City’s first climate manager

City hires Western alumnus as first climate manager

Seth Vidaña, the city of Bellingham’s first climate and energy manager, starts his new position Feb. 18. Vidaña is a Western alumnus. // Photo by Kenneth Duncan

By Kenneth Duncan

The city of Bellingham has hired its first climate and energy manager in an effort to expand and achieve the climate action goals laid out in Bellingham’s updated Climate Protection Action Plan.

Seth Vidaña, a Western alumnus who previously worked in the Office of Sustainability, will become the city’s new climate and energy manager Tuesday, Feb. 18. He will be working toward the completion of Bellingham’s Climate Protection Action Plan, a comprehensive roadmap of the city’s sustainability and emission reduction goals. Introduced in 2007, the plan was updated in 2018 to accurately reflect the changing landscape of climate action and to meet its milestones in a more timely manner.  

Vidaña said Bellingham is in a unique position as a city cognizant of its impact on climate.

“In terms of people being focused on climate, with city government and city council really interested in doing the best we can locally,” Vidaña said. “I think we’re kind of in the upper echelon. That said, I think we have a long way to go.”

Steve Hollenhorst, dean of Huxley College of the Environment at Western, said Vidaña is uniquely qualified for the position because of his master’s project, which studied the university’s climate impact.

“He studied Western’s behavior when it comes to climate, emissions and sustainability, and then proposed what the university ought to be doing better in the area,” Hollenhorst said. “And who better to know it than the person who really looked under the hood and saw what we were, how we were organized, what we were doing and how to fix it.”

Renee LaCroix, assistant public works director for the city of Bellingham, said the need for a climate and energy manager was spurred by a small amount of staff working on climate issues.

“Up until now, we’ve had 0.5 FTE (full-time employees) working on climate issues throughout the city and a few interns on top of that,” LaCroix said. “So, I think it’s amazing that we’ve gotten done what we have with such a small staff, and it’ll be equally amazing to see what a full-time permanent staff can do for the program.”
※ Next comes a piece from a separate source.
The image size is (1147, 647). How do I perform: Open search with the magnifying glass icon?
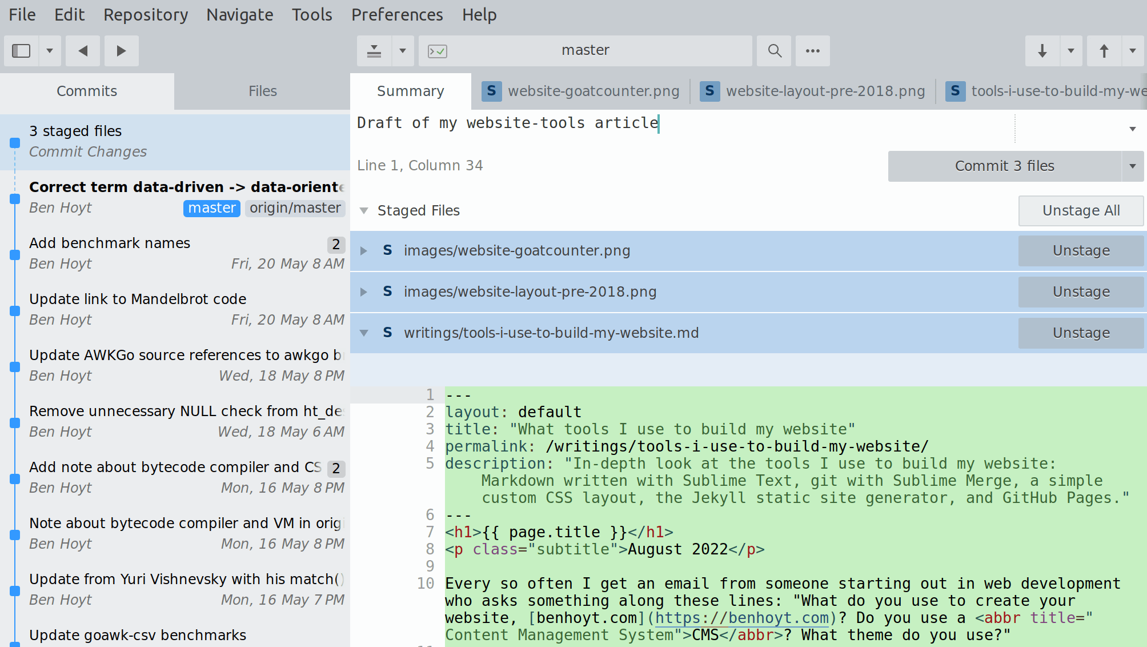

Vidaña hopes Bellingham’s position as a climate-conscious city will allow it to function as an example for other cities and influence their approach toward the climate crisis.

“The big game we’re playing is about leading so that other cities can look at what we’re doing, charting a path for them,” Vidaña said. “Not create their exact path, but we’re acting as a beacon for them.”

According to Vidaña, many of the changes made to the original Climate Protection Action Plan in 2018 were intended to accelerate goals and meet them 15 years earlier, largely because of Bellingham citizens’ active interest in the topic of climate action.

“We know that folks in Bellingham and at Western have a focus on limiting the impact of our actions,” Vidaña said. “This area attracts people who want to have a connection with nature. And in some ways, I think people around here feel like we have a lot to lose.”

One of the largest goals put forward by the Climate Protection Action Plan is the reduction of carbon emissions by both the municipality and community. According to Hollenhorst, Vidaña’s experience as a mediator will inform his approach working for Bellingham.

“He knows that you can’t go into that kind of thing with a cudgel. You have to go into it with more of a spirit of co-learning, right?” Hollenhorst said. “But at the same time, this is an emergency, and we need to get on it.”